Король Дэвид охотно остался бы, чтобы дождаться битвы с англичанами и узнать Божью волю, если бы его совет это одобрил. Но его люди привели против этого столько доводов, что слишком долго их было бы здесь пересказывать. Поэтому следующим утром все шотландское войско снялось с лагеря и выступило назад — прямо в сторону великого Джедуортского леса. Шотландцы избрали путь, коим они уже пользовались ранее, дабы иметь свободу действий.

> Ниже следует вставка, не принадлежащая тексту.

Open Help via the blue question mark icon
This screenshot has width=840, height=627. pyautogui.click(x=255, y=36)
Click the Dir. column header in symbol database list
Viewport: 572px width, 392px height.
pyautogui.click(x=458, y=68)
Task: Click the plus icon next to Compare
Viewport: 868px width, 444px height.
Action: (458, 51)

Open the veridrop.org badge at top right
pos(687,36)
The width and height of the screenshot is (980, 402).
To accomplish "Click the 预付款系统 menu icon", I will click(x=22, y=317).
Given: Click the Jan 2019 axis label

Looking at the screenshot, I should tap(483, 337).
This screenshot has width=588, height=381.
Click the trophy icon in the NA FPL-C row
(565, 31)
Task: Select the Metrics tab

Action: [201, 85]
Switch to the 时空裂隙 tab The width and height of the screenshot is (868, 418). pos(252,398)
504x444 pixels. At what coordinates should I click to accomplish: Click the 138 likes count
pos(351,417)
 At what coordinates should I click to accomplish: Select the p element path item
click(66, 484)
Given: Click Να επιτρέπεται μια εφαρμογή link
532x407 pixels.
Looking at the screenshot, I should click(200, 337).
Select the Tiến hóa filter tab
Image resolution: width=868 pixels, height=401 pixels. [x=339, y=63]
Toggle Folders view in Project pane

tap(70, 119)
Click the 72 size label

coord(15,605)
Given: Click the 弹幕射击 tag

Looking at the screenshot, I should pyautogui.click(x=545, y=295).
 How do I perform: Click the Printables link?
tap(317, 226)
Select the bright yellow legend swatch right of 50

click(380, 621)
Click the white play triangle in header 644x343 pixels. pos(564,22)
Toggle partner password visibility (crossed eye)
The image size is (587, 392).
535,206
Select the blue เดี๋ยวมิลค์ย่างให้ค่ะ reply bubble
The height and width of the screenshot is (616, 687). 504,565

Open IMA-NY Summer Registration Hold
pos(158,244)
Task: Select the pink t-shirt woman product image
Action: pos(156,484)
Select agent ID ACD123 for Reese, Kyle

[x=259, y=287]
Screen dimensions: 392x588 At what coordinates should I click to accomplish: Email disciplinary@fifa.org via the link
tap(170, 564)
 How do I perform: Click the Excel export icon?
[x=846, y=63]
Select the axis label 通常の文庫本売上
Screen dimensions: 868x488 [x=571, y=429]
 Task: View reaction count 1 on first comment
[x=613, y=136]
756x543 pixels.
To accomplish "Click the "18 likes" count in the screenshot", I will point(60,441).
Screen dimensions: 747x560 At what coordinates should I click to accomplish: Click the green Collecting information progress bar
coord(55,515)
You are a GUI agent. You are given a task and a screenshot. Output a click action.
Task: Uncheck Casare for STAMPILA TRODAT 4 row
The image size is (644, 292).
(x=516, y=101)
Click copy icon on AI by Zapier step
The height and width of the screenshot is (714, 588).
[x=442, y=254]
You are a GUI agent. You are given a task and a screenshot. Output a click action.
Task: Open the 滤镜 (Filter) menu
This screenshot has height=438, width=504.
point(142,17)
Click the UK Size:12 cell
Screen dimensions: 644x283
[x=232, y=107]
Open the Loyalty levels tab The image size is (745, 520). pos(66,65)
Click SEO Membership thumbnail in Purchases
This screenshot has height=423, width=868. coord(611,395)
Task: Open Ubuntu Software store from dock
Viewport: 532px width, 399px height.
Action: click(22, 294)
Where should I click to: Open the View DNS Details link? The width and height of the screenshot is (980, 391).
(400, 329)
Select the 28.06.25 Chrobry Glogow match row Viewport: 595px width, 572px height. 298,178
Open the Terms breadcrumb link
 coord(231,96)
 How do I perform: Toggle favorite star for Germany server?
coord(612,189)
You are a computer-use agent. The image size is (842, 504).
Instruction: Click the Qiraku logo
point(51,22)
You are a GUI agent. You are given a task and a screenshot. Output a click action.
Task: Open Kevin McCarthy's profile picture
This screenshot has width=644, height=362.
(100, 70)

Они хотели выждать и посмотреть, что король Англии пожелает сделать: отступит ли он назад или пойдет дальше и направится в их страну.

О том, как король Эдуард прибыл в замок Солсбери и влюбился в его прекрасную хозяйку

Король Дэвид и шотландское войско выступили из-под замка Солсбери поутру, и уже в тот же день, в полуденный час, прибыл туда король Англии со своим войском, — прямо в то место, где король Шотландии стоял лагерем. Он был очень огорчен, не найдя противника, ибо охотно бы с ним сразился. И прибыл он туда в столь великой спешке, что его люди и кони были жестоко утомлены. Поэтому король приказал, чтобы каждый расположился прямо там, ибо он желал пойти осмотреть замок и повидать находившуюся в нем госпожу, которую он не видел со времени ее свадьбы и начала замужества.

Было сделано в соответствии с приказом. Каждый, как мог, расположился, и отдохнули те, кто хотел.

Лишь только с короля Англии сняли доспехи, он взял до 20 или 22 рыцарей и направился в замок, дабы приветствовать госпожу Солсбери и посмотреть, каким образом шотландцы вели осаду, а защитники — оборонялись. Едва узнав о прибытии короля, графиня Солсбери велела распахнуть все ворота и вышла из замка столь богато одетая и убранная, что всяк на нее дивился. Невозможно было [381] отвести от нее взгляд и налюбоваться на ее изящную и благородную осанку, равно как и на великую красоту и приветливую внешность, коими она обладала.

Когда дама подошла к королю, то поклонилась ему до самой земли в благодарность за оказанные ей милость и помощь, и повела его в замок, дабы потчевать и чествовать, ибо весьма хорошо умела это делать. Каждый смотрел на нее с изумлением, и сам король не мог удержаться от этого, и был он уверен, что еще никогда не видел дамы, которая бы столь превосходно сочетала в себе все достоинства красоты, живого изящества, веселого нрава, благородной осанки и изысканной мягкой учтивости. И был он от этого почти что совсем растерян. Тут, внезапно, пока король на нее зачарованно смотрел и любовался, запала ему в сердце искорка чистой любви и осталась там на долгое время, ибо это такой огонь, который очень быстро разгорается. Подхватить его легко, а погасить трудно, и в ином сердце тяжелей, чем в других. И казалось королю из-за искорки, которая уже занялась и ярко сияла, что на свете нет дамы, которую следовало бы любить, кроме этой.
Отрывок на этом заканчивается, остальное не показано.